ChatGPT can also serve as a personal trainer, providing tailored exercises for specific datasets.
Moving Forward
After consistent practice, analysts can leverage BigQuery to answer complex analysis questions rather than relying solely on the GA4 interface. Although the GA4 interface is convenient for quick answers, consider challenging yourself to find solutions in BigQuery instead.
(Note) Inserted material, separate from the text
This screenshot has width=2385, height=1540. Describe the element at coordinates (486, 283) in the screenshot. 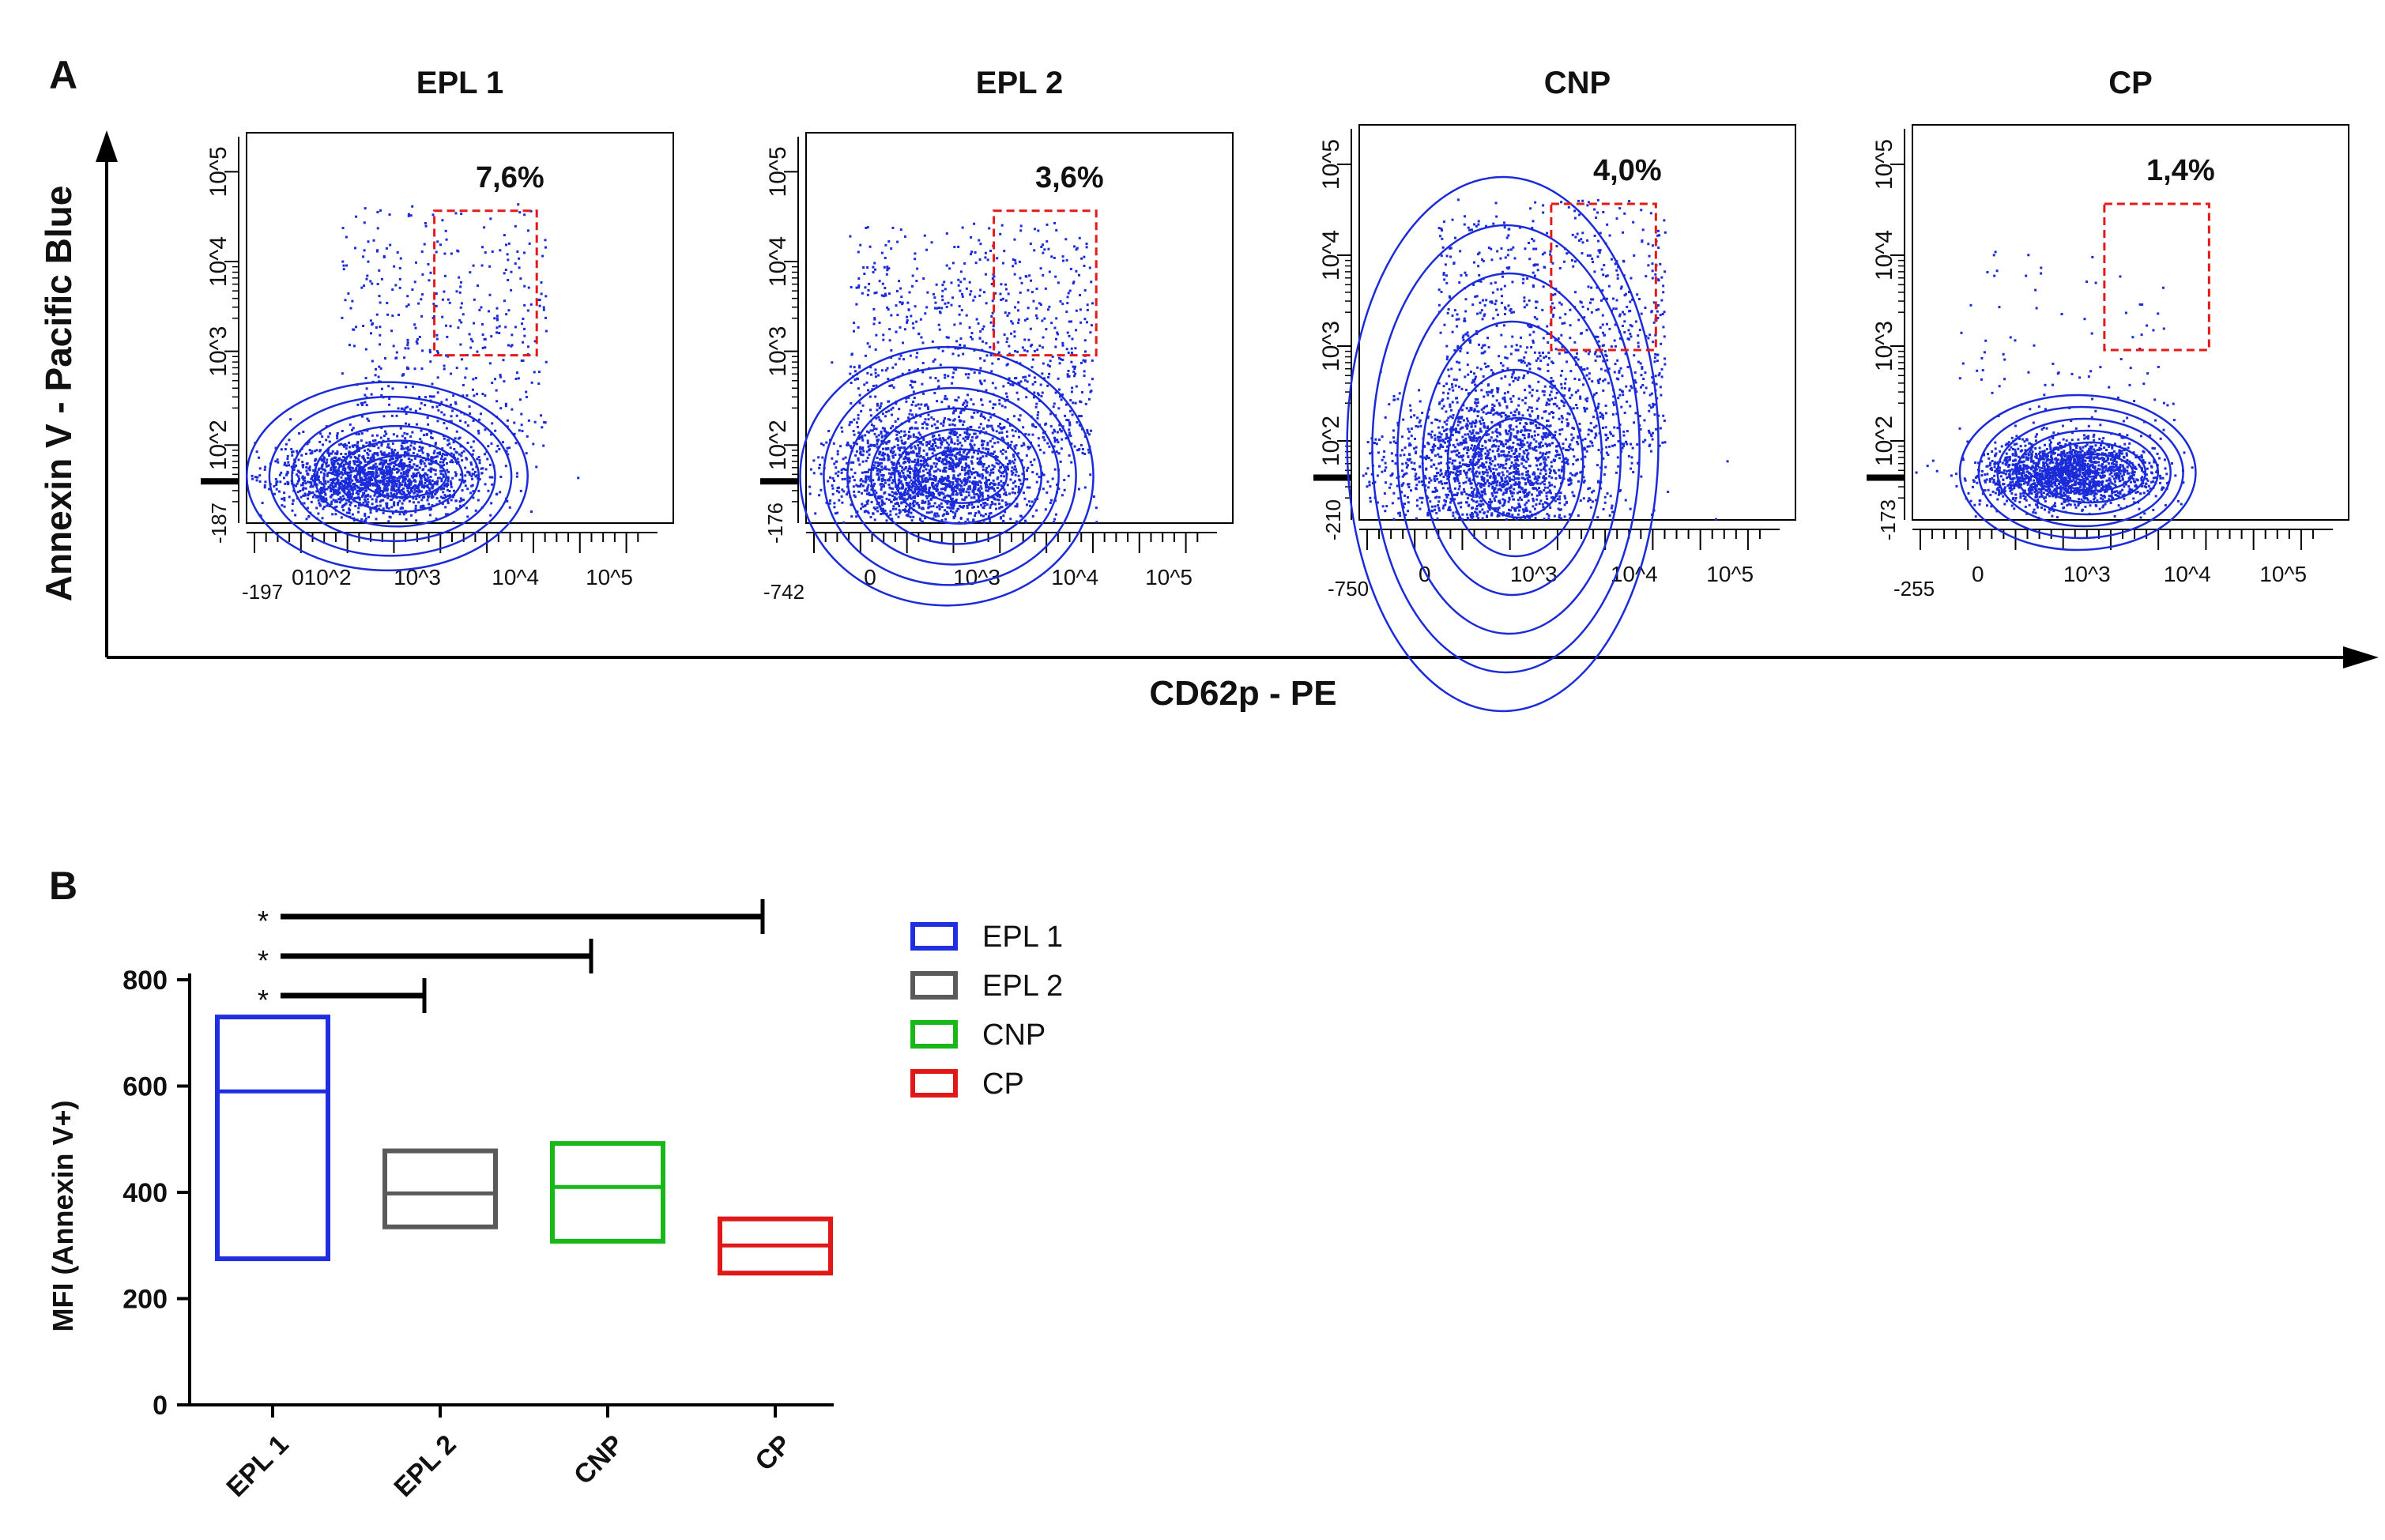

I see `gate-rect` at that location.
Next steps for continued growth include:
- Scheduling queries
- Visualizing data in Looker Studio
- Streamlining workflows with tools like Dataform
Final Thoughts
Starting with SQL can be intimidating, but practicing with public datasets and foundational concepts builds confidence. Avoid the common mistake of diving into complex tracking data without first mastering basic queries.
For teams looking to elevate their analytics capabilities, Ctrl Digital offers full-day courses covering these steps with dedicated code lab sessions to practice and apply skills in real-time.
Wishing you success in mastering SQL!